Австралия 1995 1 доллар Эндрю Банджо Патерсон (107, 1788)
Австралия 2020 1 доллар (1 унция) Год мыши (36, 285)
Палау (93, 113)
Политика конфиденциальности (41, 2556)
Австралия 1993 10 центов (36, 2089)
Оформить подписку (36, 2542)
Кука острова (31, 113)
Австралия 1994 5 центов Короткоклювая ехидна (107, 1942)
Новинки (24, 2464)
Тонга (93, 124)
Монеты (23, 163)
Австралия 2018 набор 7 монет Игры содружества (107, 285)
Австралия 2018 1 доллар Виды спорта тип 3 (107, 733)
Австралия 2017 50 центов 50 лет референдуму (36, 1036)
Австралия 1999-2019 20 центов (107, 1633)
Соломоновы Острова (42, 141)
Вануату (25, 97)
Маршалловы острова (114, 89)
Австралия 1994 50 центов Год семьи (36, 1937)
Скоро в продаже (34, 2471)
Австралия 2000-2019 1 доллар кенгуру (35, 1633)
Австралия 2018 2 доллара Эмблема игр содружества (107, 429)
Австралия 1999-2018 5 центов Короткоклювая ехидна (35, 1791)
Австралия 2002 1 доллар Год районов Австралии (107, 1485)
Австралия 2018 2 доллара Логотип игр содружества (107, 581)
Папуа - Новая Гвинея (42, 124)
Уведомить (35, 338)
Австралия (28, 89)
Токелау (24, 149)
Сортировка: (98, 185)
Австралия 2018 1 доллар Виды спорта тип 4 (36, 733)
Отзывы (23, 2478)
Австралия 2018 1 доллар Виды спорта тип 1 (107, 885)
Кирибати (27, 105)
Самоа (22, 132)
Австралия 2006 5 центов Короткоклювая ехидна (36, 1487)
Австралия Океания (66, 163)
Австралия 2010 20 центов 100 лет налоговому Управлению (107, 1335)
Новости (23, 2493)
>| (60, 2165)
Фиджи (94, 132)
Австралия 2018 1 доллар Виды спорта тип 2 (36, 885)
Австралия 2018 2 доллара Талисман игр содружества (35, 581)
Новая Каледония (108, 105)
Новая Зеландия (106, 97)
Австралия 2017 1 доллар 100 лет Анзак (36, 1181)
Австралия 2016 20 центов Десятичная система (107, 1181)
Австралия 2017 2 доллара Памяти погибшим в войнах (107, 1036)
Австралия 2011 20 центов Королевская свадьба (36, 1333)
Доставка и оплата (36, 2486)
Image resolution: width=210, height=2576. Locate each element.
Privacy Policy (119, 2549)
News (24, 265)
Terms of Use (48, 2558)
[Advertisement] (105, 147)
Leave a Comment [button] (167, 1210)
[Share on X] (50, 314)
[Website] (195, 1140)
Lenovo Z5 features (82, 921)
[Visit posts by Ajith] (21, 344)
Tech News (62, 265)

Description of the task
Where a line in the entries holds the word "ехидна", copy that line.

Answer to the problem
Австралия 1994 5 центов Короткоклювая ехидна (107, 1942)
Австралия 1999-2018 5 центов Короткоклювая ехидна (35, 1791)
Австралия 2006 5 центов Короткоклювая ехидна (36, 1487)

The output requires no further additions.